Aerial view of Long Island

If you’re in any way involved in environmental protection efforts, then you’ve already seen the news that 2023 was the hottest year on record in 150 years, or rather, the hottest year on record since we started keeping records of temperature. Those who haven’t seen this news already can find a plethora of articles from just about every major news publication, but we’ll just link the article from Reuters here. I doubt anyone reading this needs any convincing as to the severity of the climate crisis, so I won’t bother going over the broader aspects of it. What I think will be useful though, is just how this is currently affecting, and will continue to affect Long Island in the coming months and years, so that you can be informed, and so that you can inform others.

Not Retreading Old Ground

The LIPBS has already published an article on how climate change affects the Island, and if you want to do so you can read it here. The points covered can, now, seem almost simple in how normalized they’ve become. Even if it’s not a hurricane we’re dealing with some manner of destructive storm almost every month now, even just this month! The problems listed here are all still happening, but most have already accelerated, or been worsened.
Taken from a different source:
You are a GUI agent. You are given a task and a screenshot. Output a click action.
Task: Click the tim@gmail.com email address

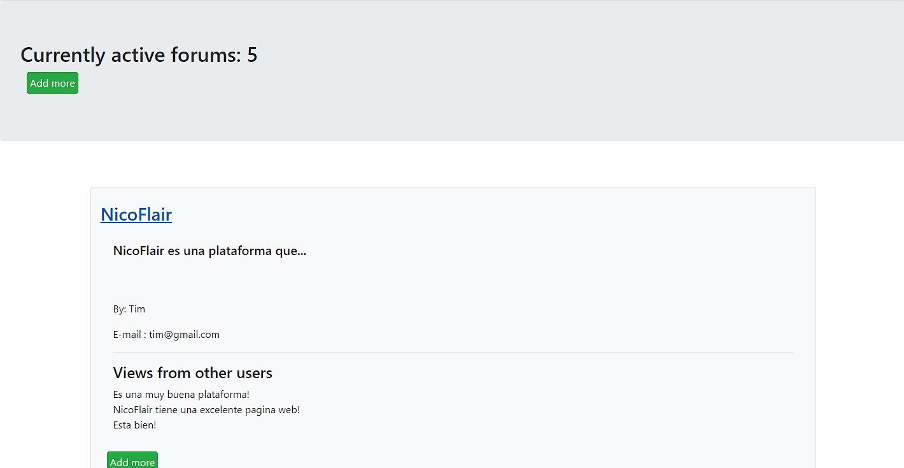point(185,335)
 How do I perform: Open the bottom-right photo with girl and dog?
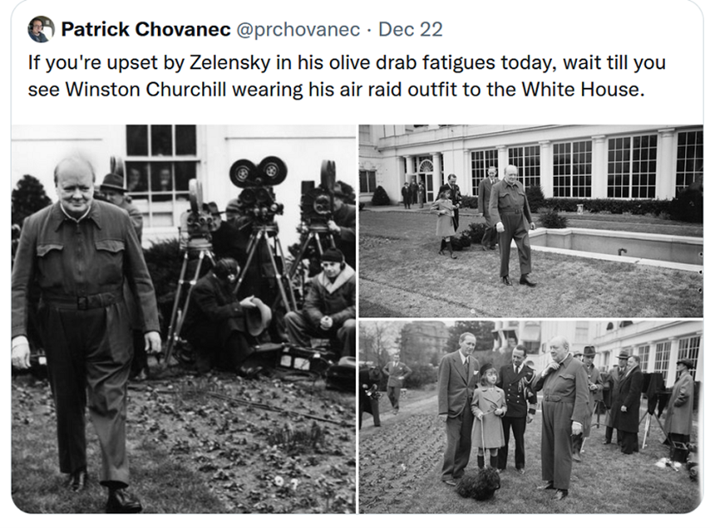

Photo Credit: DEC Helicopter Survey

We’re not here to discuss what we’ve already gone over, and we’re certainly not here to reiterate points all of us already know, so we’ll be leaving this article alone for the time being.

Droughts and the Aquifer

While we were able to avoid a severe drought last year, most of us I think were somewhat caught off guard by the 2022 drought, which came with a while host of recommendations from the water authority to reduce our usage. Of course, 2022 was just the culmination of a series of droughts stretching back to summer 2020, with 2023 being the exception to this. Droughts have, of course, been ongoing on the Island since 2016, with subsequent years only intensifying an issue that was once far from our minds.

Photo Credit: Anton Ivanchenko via Unsplash

When our life here on Long Island is already so dependent on what little water resources we have, droughts occurring so frequently are an issue we cannot afford to ignore in any capacity. This is, of course, not even considering the already occurring contamination of the aquifers, making this at-risk resource so much more delicate. Seawater contamination is at the forefront of this, where rising sea levels and constant droughts only serve to further intensify the problem. Then there is the issue of pollutants entering the ground, which is an entire can of worms itself that could take up an entire blog all on its own. The danger of a drought is very real and is contributing to an issue that only our grandchildren will live to see. Long Island losing its clean source of water is now a very real threat that many of us may very well live to see.

What have we been doing about it?

Issues like this are quickly reaching a point of being too much to handle, but what can be done at this point? For decades, every environmental group has called for these issues to be addressed at a legislative level, yet for every victory, it comes with a plethora of losses. Even the Pine Barrens Protection Act, which marked such a massive victory in 1993, today is sometimes little more than a suggestion to big developers like Discovery. So then what course of action remains, if even our greatest victories are sometimes compromised?

Consider the decades of nonviolent action that have failed to produce results the next time you hear about an activist acting out in front of a government building, or about the interruption of some awards you looked forward to by people screaming in the planet’s name. Consider the fact that the very first widely reported eco protest happened 54 years ago, and how we’re on an even faster course to environmental destruction now than we were then. That for all our peaceful efforts, the forces that are polluting our water and planet have more power today than they ever have before. It’s easy to distance yourself from the most extreme protestors and advocates, who are willing to put their livelihoods on the line so easily for their causes. Even easier than to condemn their actions as too extreme, or the wrong way to do things. But when the right way of doing things has gone so long not only without results, but with a constant downward trend, then what reason is there to continue doing things the right way?

The environmental movement has a long history of victories, but very few of them directly affect the quality of life for the people around it. Despite the researched and confirmed health benefits of living in or around green areas, a lovely trail does little to help those living in poverty. It’s only in recent years that the topic of Environmental Justice has come closer and closer to being a core part of the movement. Environmentalism as a cause cannot survive so long as it tries to push itself above more ground level social causes. As long as housing inequality exists, as long as income inequality exists, as long as race inequality exists, and as long as our economic system rewards the rampant destruction of the planet, no lasting change will be made. As social justice movements expand and move towards the future, the environmental movement needs to move with them, lest we be left behind in the dust.